[Source passage]

Start of Block

How the EU is trapped in a status quo that rewards China

26 Mar 2026
politics
Mathieu Duchâtel
Resident Senior Fellow and Director of International Studies, Institut Montaigne
Europe finds itself at an impasse in its relations with China. Fundamentally, China holds more of the cards, and this does not change even with recent escalating events like the US-Israeli war on Iran. French researcher Mathieu Duchâtel gives his assessment.
European Union flags outside the EU Commission headquarters in Brussels on 16 March 2026. (Nicolas Tucat/AFP)
European Union flags outside the EU Commission headquarters in Brussels on 16 March 2026. (Nicolas Tucat/AFP)

EU-China relations remain trapped in a status quo that overwhelmingly benefits Beijing. China continues to run massive trade surpluses, deepening European dependencies even as the EU builds its economic security framework and scores limited de-risking successes. At the same time, China’s critical support for Russia’s war in Ukraine carries no real cost for its ties with Europe, despite severely undermining European security. The US‑Israeli campaign in Iran has done nothing to alter this fundamental calculus.

End of Block

[Task prompt]
In the article on EU-China relations, what does China continue to run despite the EU's economic security framework?

[Input data]
Start of Block

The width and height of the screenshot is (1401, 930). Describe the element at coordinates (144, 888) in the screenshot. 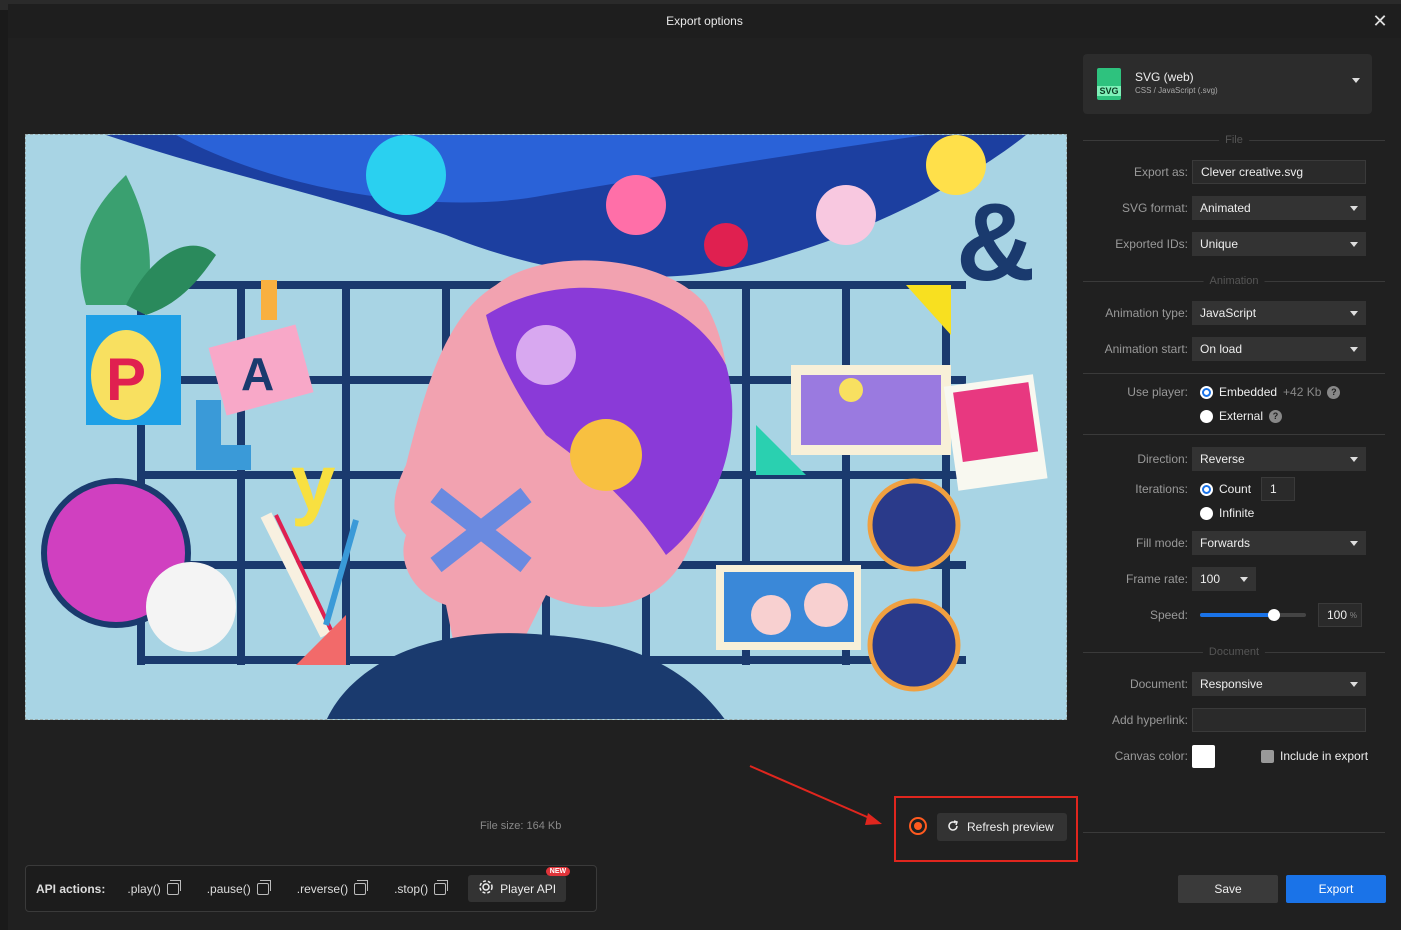

I see `api-play-label: .play()` at that location.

End of Block

[Answer space]
Massive trade surpluses.